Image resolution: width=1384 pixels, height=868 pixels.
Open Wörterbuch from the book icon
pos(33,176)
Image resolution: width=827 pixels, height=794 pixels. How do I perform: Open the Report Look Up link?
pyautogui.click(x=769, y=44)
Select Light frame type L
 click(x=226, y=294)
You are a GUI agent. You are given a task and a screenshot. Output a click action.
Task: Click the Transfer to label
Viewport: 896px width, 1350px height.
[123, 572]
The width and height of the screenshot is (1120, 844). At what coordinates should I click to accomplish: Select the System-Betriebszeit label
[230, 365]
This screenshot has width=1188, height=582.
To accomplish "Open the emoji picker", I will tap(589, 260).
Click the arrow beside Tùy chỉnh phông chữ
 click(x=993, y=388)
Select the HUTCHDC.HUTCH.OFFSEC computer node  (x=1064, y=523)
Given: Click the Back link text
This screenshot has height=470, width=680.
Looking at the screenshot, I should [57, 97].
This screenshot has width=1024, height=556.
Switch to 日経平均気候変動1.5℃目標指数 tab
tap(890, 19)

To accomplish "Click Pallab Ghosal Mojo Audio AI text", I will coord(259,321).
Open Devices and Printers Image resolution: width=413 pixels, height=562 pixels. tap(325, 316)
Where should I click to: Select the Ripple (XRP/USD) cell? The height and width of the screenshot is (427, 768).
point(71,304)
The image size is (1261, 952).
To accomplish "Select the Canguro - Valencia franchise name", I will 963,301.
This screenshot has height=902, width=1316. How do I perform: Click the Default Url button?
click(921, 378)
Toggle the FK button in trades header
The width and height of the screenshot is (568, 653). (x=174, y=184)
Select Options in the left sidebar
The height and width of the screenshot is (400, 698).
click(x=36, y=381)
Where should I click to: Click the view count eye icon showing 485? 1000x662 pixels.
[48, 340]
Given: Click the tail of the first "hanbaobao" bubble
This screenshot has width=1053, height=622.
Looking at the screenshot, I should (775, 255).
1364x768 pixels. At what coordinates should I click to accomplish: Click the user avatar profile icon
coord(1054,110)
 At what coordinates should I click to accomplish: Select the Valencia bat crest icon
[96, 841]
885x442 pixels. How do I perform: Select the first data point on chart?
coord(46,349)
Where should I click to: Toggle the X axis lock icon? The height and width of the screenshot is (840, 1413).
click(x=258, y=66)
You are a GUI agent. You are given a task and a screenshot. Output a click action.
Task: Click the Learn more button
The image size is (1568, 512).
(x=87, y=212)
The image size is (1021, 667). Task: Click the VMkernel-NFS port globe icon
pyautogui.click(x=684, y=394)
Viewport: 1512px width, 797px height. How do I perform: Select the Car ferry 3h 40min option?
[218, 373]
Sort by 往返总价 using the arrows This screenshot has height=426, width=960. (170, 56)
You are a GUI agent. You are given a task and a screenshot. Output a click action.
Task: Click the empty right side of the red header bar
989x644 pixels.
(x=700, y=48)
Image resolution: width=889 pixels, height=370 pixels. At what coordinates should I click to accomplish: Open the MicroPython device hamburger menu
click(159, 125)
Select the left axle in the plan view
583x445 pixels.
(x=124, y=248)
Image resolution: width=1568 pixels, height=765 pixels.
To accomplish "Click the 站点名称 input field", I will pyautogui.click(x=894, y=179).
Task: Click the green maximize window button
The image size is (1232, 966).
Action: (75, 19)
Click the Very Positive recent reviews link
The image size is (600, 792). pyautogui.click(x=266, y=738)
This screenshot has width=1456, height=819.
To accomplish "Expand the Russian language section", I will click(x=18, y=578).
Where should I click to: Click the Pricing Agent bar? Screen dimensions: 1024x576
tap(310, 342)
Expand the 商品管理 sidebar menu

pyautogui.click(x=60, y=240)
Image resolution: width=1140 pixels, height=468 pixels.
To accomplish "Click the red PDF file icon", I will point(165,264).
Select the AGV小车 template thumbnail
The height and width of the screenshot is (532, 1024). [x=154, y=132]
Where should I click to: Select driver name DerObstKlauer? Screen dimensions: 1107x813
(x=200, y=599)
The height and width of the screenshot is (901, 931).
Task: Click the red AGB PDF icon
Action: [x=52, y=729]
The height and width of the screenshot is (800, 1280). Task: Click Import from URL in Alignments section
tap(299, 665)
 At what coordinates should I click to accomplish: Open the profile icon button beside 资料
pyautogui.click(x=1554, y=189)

WORK INSTRUCTION: Word for word, write out each entry shown above.

SOLUTION TO THE EXERCISE:
Image resolution: width=1384 pixels, height=868 pixels.
Open Wörterbuch from the book icon
pos(33,176)
Image resolution: width=827 pixels, height=794 pixels. How do I perform: Open the Report Look Up link?
pyautogui.click(x=769, y=44)
Select Light frame type L
 click(x=226, y=294)
You are a GUI agent. You are given a task and a screenshot. Output a click action.
Task: Click the Transfer to label
Viewport: 896px width, 1350px height.
[123, 572]
The width and height of the screenshot is (1120, 844). At what coordinates should I click to accomplish: Select the System-Betriebszeit label
[230, 365]
This screenshot has width=1188, height=582.
To accomplish "Open the emoji picker", I will tap(589, 260).
Click the arrow beside Tùy chỉnh phông chữ
 click(x=993, y=388)
Select the HUTCHDC.HUTCH.OFFSEC computer node  (x=1064, y=523)
Given: Click the Back link text
This screenshot has height=470, width=680.
Looking at the screenshot, I should [57, 97].
This screenshot has width=1024, height=556.
Switch to 日経平均気候変動1.5℃目標指数 tab
tap(890, 19)

To accomplish "Click Pallab Ghosal Mojo Audio AI text", I will coord(259,321).
Open Devices and Printers Image resolution: width=413 pixels, height=562 pixels. tap(325, 316)
Where should I click to: Select the Ripple (XRP/USD) cell? The height and width of the screenshot is (427, 768).
point(71,304)
The image size is (1261, 952).
To accomplish "Select the Canguro - Valencia franchise name", I will 963,301.
This screenshot has height=902, width=1316. How do I perform: Click the Default Url button?
click(921, 378)
Toggle the FK button in trades header
The width and height of the screenshot is (568, 653). (x=174, y=184)
Select Options in the left sidebar
The height and width of the screenshot is (400, 698).
click(x=36, y=381)
Where should I click to: Click the view count eye icon showing 485? 1000x662 pixels.
[48, 340]
Given: Click the tail of the first "hanbaobao" bubble
This screenshot has width=1053, height=622.
Looking at the screenshot, I should (775, 255).
1364x768 pixels. At what coordinates should I click to accomplish: Click the user avatar profile icon
coord(1054,110)
 At what coordinates should I click to accomplish: Select the Valencia bat crest icon
[96, 841]
885x442 pixels. How do I perform: Select the first data point on chart?
coord(46,349)
Where should I click to: Toggle the X axis lock icon? The height and width of the screenshot is (840, 1413).
click(x=258, y=66)
You are a GUI agent. You are given a task and a screenshot. Output a click action.
Task: Click the Learn more button
The image size is (1568, 512).
(x=87, y=212)
The image size is (1021, 667). Task: Click the VMkernel-NFS port globe icon
pyautogui.click(x=684, y=394)
Viewport: 1512px width, 797px height. How do I perform: Select the Car ferry 3h 40min option?
[218, 373]
Sort by 往返总价 using the arrows This screenshot has height=426, width=960. (170, 56)
You are a GUI agent. You are given a task and a screenshot. Output a click action.
Task: Click the empty right side of the red header bar
989x644 pixels.
(x=700, y=48)
Image resolution: width=889 pixels, height=370 pixels. At what coordinates should I click to accomplish: Open the MicroPython device hamburger menu
click(159, 125)
Select the left axle in the plan view
583x445 pixels.
(x=124, y=248)
Image resolution: width=1568 pixels, height=765 pixels.
To accomplish "Click the 站点名称 input field", I will pyautogui.click(x=894, y=179).
Task: Click the green maximize window button
The image size is (1232, 966).
Action: (75, 19)
Click the Very Positive recent reviews link
The image size is (600, 792). pyautogui.click(x=266, y=738)
This screenshot has width=1456, height=819.
To accomplish "Expand the Russian language section", I will click(x=18, y=578).
Where should I click to: Click the Pricing Agent bar? Screen dimensions: 1024x576
tap(310, 342)
Expand the 商品管理 sidebar menu

pyautogui.click(x=60, y=240)
Image resolution: width=1140 pixels, height=468 pixels.
To accomplish "Click the red PDF file icon", I will point(165,264).
Select the AGV小车 template thumbnail
The height and width of the screenshot is (532, 1024). [x=154, y=132]
Where should I click to: Select driver name DerObstKlauer? Screen dimensions: 1107x813
(x=200, y=599)
The height and width of the screenshot is (901, 931).
Task: Click the red AGB PDF icon
Action: [x=52, y=729]
The height and width of the screenshot is (800, 1280). Task: Click Import from URL in Alignments section
tap(299, 665)
 At what coordinates should I click to accomplish: Open the profile icon button beside 资料
pyautogui.click(x=1554, y=189)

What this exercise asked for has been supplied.